Princess Nadezhda was born on 30 January 1899 in Sofia, the younger daughter of Ferdinand I of Bulgaria and his first wife, Princess Marie Louise of Bourbon-Parma, who died due to complications immediately following her birth. Alongside her elder sister, Princess Eudoxia, her domestic upbringing and education were overseen by her stepmother, Tsaritsa Eleonore Reuss of Köstritz, focusing primarily on modern languages and history. Her name, Nadezhda, means "Hope".

To commemorate her birth, a newly established railway settlement and village located on the northern outskirts of Sofia was formally named the Village of Nadezhda in 1905 under an imperial directive, which subsequently developed into the modern Nadezhda District of the Bulgarian capital. Following the defeat of Bulgaria in World War I and her father's abdication in October 1918, she left the country to reside with her family in Coburg, Germany.

== Marriage and subsequent life ==
On 24 January 1924, Princess Nadezhda married Duke Albrecht Eugen of Württemberg at Bad Mergentheim, Germany. He was the second son of Albrecht, Duke of Württemberg and Archduchess Margarete Sophie of Austria. Princess Nadezhda consistently remained distanced from public political affairs throughout her life, focusing her decades entirely on domestic family management and local parochial charities.

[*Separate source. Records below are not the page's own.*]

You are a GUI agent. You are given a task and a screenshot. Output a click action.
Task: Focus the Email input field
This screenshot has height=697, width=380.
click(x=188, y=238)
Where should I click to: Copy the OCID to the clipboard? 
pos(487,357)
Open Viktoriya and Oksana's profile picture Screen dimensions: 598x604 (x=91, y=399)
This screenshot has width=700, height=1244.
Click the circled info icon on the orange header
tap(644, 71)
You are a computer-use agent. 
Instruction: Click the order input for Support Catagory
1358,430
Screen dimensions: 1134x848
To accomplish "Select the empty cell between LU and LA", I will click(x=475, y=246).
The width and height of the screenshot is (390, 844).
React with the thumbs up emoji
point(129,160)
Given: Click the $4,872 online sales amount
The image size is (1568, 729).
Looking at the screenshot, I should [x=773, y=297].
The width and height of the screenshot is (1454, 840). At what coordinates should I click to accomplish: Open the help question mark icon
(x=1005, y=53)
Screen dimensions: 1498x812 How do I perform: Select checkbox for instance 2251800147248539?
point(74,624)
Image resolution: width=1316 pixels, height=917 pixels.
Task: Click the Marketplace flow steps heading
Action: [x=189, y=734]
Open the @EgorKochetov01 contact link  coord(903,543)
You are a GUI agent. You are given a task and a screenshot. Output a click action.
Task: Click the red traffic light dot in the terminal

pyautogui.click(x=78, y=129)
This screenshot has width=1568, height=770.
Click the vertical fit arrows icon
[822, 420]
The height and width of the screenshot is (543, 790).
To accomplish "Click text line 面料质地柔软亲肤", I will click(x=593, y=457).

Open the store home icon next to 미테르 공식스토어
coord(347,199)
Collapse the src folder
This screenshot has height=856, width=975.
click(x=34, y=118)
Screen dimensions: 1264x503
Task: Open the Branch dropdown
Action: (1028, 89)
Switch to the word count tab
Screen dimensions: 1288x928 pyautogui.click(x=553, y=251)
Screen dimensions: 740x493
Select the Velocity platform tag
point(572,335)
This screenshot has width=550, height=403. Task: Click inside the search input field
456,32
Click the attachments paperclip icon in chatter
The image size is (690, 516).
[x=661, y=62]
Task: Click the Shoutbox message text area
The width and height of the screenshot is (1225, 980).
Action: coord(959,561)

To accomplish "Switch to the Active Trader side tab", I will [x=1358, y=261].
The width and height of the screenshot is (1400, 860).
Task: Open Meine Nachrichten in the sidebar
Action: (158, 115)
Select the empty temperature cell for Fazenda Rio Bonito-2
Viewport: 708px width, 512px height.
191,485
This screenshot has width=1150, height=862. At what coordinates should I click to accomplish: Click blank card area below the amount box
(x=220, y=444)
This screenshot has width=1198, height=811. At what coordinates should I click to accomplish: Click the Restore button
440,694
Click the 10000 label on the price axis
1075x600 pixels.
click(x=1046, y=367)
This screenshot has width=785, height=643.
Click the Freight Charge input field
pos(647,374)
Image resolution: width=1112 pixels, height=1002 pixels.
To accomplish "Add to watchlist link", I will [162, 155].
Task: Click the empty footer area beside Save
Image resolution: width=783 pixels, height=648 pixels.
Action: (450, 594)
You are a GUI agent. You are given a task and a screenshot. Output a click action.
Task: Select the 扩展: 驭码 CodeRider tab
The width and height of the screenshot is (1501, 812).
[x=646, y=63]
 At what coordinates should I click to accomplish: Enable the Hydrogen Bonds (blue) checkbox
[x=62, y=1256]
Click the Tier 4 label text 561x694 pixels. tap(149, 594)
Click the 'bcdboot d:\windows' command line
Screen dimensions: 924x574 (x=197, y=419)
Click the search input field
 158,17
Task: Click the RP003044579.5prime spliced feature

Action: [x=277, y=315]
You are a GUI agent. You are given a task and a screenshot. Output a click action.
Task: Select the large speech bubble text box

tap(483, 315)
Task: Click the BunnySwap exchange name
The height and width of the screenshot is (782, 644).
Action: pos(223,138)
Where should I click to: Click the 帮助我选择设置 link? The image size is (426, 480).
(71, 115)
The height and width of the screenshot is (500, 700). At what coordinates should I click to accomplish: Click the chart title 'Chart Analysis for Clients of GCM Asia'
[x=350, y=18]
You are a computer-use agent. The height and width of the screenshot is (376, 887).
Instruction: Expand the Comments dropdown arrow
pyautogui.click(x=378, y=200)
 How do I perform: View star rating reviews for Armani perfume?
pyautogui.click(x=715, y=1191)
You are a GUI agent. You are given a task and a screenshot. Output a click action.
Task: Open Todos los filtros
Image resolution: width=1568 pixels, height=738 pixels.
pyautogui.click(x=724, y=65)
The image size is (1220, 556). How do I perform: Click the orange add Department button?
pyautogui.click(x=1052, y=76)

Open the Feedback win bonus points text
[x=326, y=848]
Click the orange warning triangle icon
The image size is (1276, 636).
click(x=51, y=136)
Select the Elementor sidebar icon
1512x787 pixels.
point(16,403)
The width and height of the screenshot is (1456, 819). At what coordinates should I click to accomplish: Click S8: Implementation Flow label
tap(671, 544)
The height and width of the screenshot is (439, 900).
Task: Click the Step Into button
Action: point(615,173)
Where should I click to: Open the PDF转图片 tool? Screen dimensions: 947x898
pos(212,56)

The marriage produced five children:
- Duke Ferdinand Eugen of Württemberg (1925–2020).
- Duchess Margareta Luise of Württemberg (1928–2017), married François Luce-Bailly, Viscount of Chevigny in 1970 and had issue.
- Duke Eugen Eberhard of Württemberg (1930–2022), married Archduchess Alexandra of Austria in 1962 and divorced in 1972 and without issue.
- Duke Alexander Eugen of Württemberg (1933–2024).
- Duchess Sophie of Württemberg (born 1937), married Antonio Manuel Rôxo de Ramos-Bandeira in 1969 and divorced in 1974 and without additional issue.

Princess Nadezhda died at the age of 59 on 15 February 1958 in Stuttgart, West Germany, and her remains were interred within the royal crypt at Schloss Altshausen.